* _INSTRUCTIONS FOR THE TASK_: Copy the rows from the line with "Where should I" to the line with "coord(883,232)" word for word, omitting the pictures.

* _DATA LINES_:

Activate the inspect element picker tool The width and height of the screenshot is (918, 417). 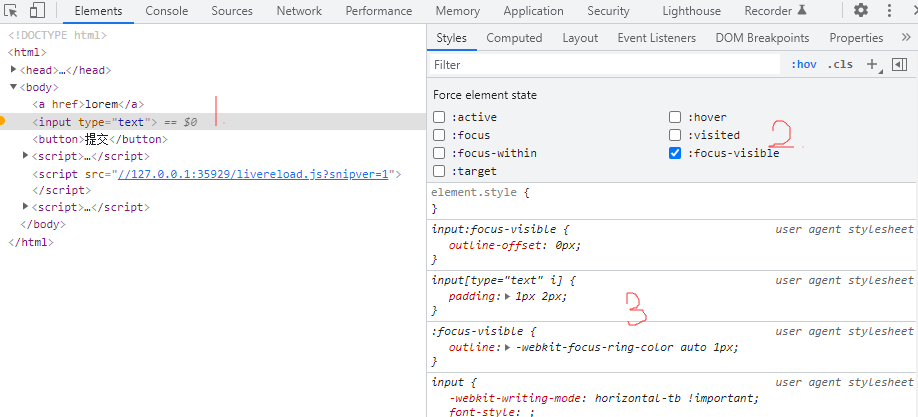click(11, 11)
--
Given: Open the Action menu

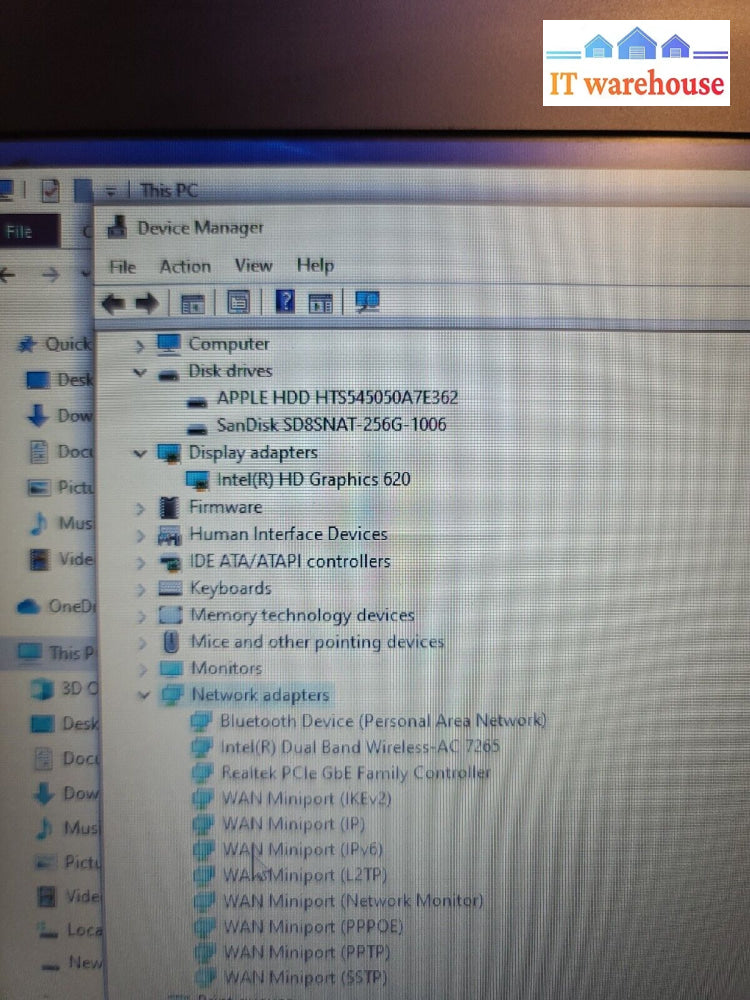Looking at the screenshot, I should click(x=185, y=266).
--
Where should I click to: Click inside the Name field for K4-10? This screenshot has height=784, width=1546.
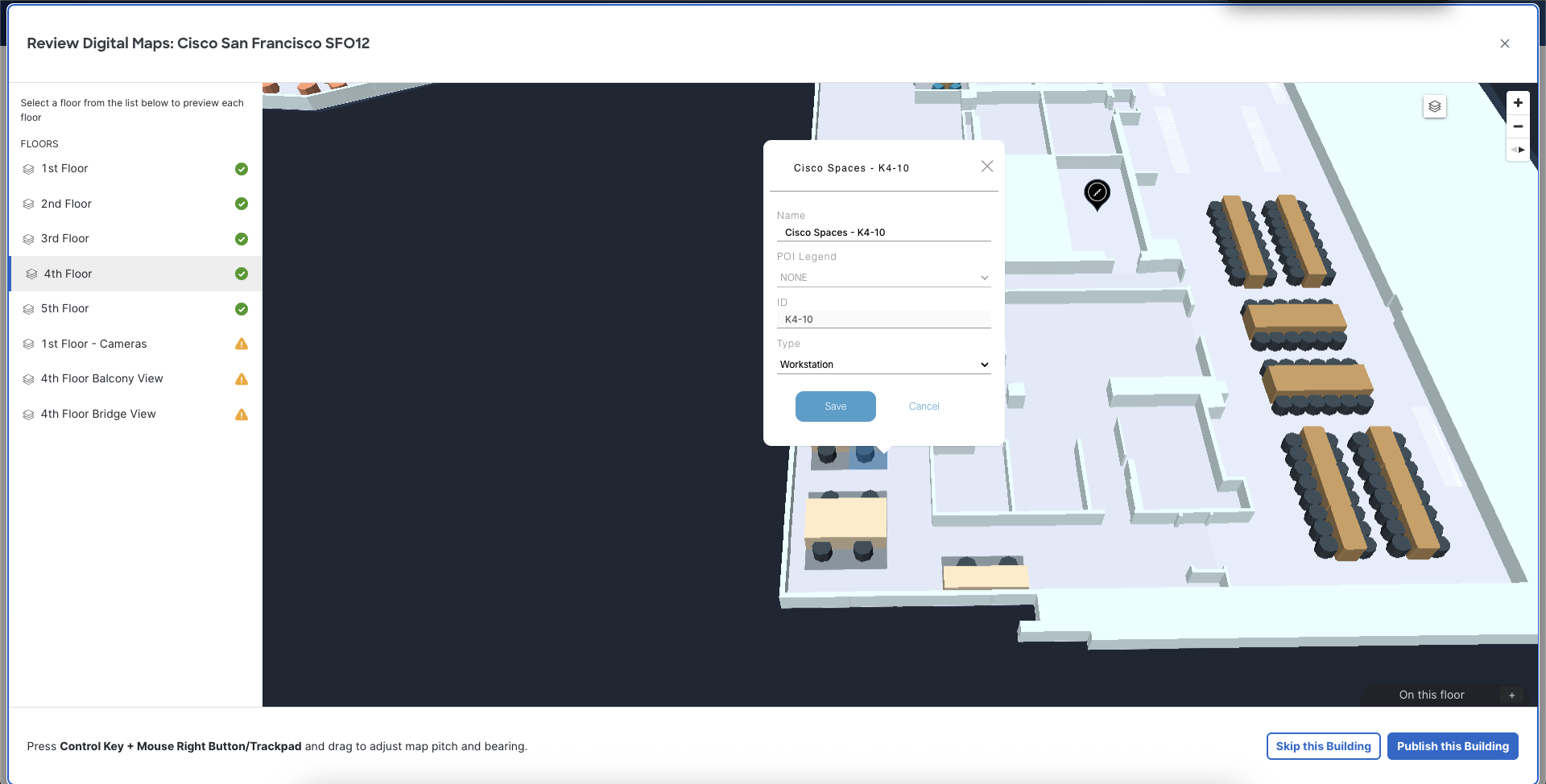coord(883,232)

* _ANSWER TO THE PROBLEM_:
Where should I click to: Click inside the Name field for K4-10? This screenshot has height=784, width=1546.
coord(883,232)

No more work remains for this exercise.